Saya memberikan tanda petik pada kata “bagian” karena nilai dari film pendek yang saya maksud terasa jauh lebih rumit daripada sekadar berkedudukan sebagai subcerita. Adanya film pendek “di dalam” film tidak mengindikasikan bahwa The Asthenic Syndrome berhenti hanya sebagai “cerita bertingkat” ataupun “cerita berbingkai”. Dalam hemat saya, keberadaan film tersebut malah membuat The Asthenic Syndrome lebih pantas disebut sebagai karya yang terdiri dari dua film yang masing-masing dapat berdiri sendiri. Tidak berada dalam hubungan yang bersifat hierarkis, keduanya merupakan segmen yang dijukstaposisi dengan kedalaman formal yang sama pentingnya, dan dengan kompleksitas naratif yang juga setara bobotnya.

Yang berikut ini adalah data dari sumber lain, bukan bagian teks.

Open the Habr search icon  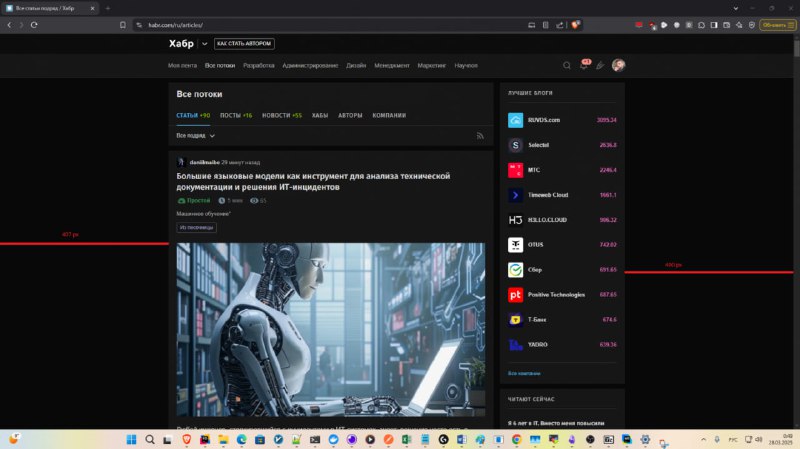[x=566, y=65]
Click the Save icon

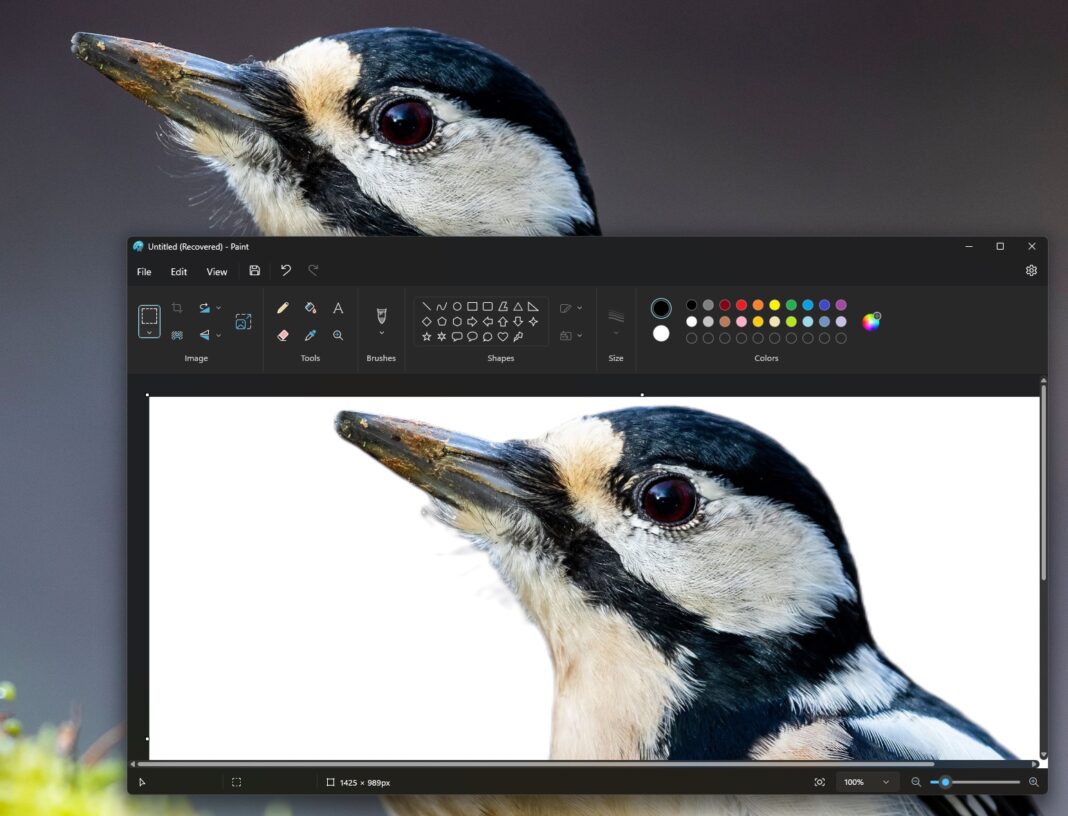tap(254, 270)
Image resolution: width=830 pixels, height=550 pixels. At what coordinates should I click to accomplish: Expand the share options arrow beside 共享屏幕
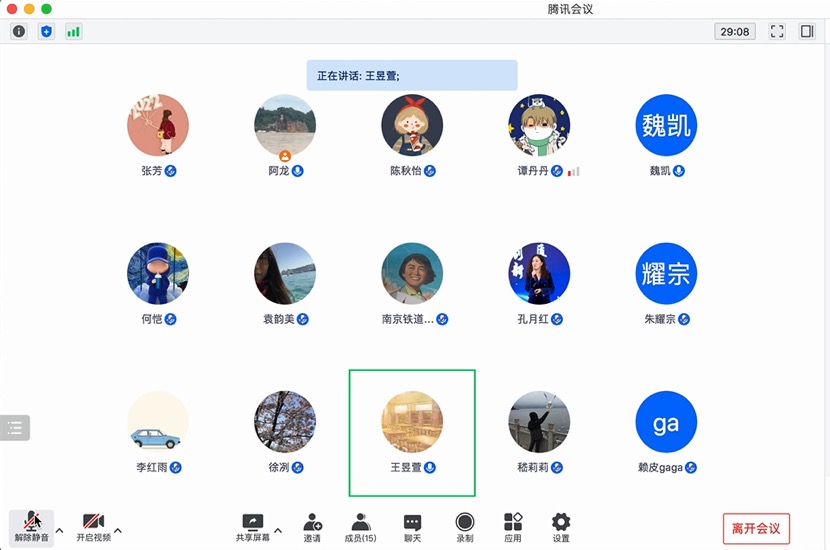click(278, 530)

Film ini, dengan kata lain, adalah sebuah “dwinitas”.

Struktur film adalah ihwal penting yang pastinya akan kita bicarakan lebih lanjut di seri ulasan tentang film ini. Sebelum hal itu dilakukan, menarik kiranya jika kita meninjau dahulu substansi naratif The Asthenic Syndrome dan memeriksa keterkaitannya dengan konteks sosioekonomi dan sosiopolitik yang bergejolak di penghujung era Uni Soviet. Sebab, saking genialnya film ini, ada yang menyebut bahwa The Asthenic Syndrome “menutup zaman sinema 1980-an,”2 dan karenanya ia dianggap pula sebagai karya sinema pamungkas yang “menandai akhir dari era sinema Soviet dan masyarakat Soviet.”3 Demi mengelaborasi anggapan-anggapan itulah maka analisis kontekstual juga perlu disertakan untuk memahami subject matter film ini. Penggunaan perspektif sosiologis, saya kira, akan sangat membantu proses penafsiran kita atas isu yang diangkat dan dibingkai Muratova ke dalam dua cerita berbeda di film ini, yaitu isu tentang penderitaan psikologis yang dialami individu akibat ketidakterimaannya terhadap kondisi sosial yang mengecewakan.

Cerita segmen pertama adalah tentang ratapan agresif Natasha (diperankan oleh Olga Antonova), sepeninggal suaminya, yang berbuah anomi, kegilaan, dan perilaku yang dapat dinilai masokis. Sedangkan segmen kedua, ialah cerita tentang melankolia performatif Nikolai (diperankan oleh Sergei Popov) yang menggejala dalam bentuk apati gestural, morbiditas psikologis, kelumpuhan rasa, dan kelelahan yang berkepanjangan.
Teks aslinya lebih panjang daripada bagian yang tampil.